Parmi les questions posées lors des entretiens, on peut citer « Comment décrivez-vous le fonctionnement actuel de la direction dans ses aspects favorables et dans ses aspects inconfortables (histoire, source, valeurs, atmosphère, ce qui rassemble, ce qui favorise les divergences…) ? », « Si vous étiez en charge de changer quelque chose d’important ou de moins important dans les fonctionnements actuels, quelle serait votre priorité ? Que feriez-vous ? », ou, plus étonnant : « Spontanément, quelle métaphore animale vous vient pour décrire la DELTAA ? »

Des pratiques décriées

La coach choisie par la Région pour animer ces entretiens se nomme Anne-Laure Boselli. Elle se présente sur son site Internet comme « coach et thérapeute, praticienne en hypnose spirituelle et Ericksonienne, constellations familiales et thérapies brèves », mais également en « quête de vision » : « C’est moi qui “voyage” pour vous, dans votre terre intérieure, vos archives akashiques, vos mémoires, pour recueillir les informations délivrées pour vous : messages, images, rituels », peut-on lire sur son site. Elle dit accompagner « tout au long de votre transformation personnelle, de votre guérison émotionnelle et de votre quête spirituelle. »

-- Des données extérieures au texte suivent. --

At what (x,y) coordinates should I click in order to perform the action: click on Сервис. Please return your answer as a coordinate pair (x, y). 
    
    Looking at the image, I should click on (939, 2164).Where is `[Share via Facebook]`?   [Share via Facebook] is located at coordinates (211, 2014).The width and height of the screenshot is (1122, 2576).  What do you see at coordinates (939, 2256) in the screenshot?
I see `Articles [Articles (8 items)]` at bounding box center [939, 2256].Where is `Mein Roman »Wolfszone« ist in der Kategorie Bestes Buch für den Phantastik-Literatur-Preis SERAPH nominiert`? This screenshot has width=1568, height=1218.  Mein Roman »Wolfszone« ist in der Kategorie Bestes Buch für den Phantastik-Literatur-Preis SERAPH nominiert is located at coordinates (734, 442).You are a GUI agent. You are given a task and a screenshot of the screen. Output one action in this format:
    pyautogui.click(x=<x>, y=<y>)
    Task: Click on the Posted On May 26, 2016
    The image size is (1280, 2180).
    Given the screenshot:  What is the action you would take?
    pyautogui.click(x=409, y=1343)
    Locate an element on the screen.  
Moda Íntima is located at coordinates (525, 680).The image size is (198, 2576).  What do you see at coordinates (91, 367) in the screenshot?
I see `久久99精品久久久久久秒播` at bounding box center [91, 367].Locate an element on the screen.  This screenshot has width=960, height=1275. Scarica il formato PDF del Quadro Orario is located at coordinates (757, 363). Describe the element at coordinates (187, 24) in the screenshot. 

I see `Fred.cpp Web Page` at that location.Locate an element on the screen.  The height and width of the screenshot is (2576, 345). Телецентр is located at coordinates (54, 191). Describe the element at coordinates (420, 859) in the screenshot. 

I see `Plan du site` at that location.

Un choix critiqué par le syndicat Sud Collectivités Territoriales Région, qui a réagi par la voie d’un communiqué : « Concernant les équipes de la DELTAA, elles ont ouvertement fait part de leur souffrance lors d’un “audit”. Cet “audit” a été mené non pas par une experte en organisation du travail mais par une “coach” qui pratique “l’Hypnose Spirituelle et symbolique, l’Hypnose Ericksonienne, les Constellations systémiques et familiales, les Quêtes de vision, la Communication bienveillante, l’analyse transactionnelle…”, bref autant de spécialités qui ne devraient pas être mobilisées par une administration mais plutôt faire l’objet d’une saisie de la Miviludes ! »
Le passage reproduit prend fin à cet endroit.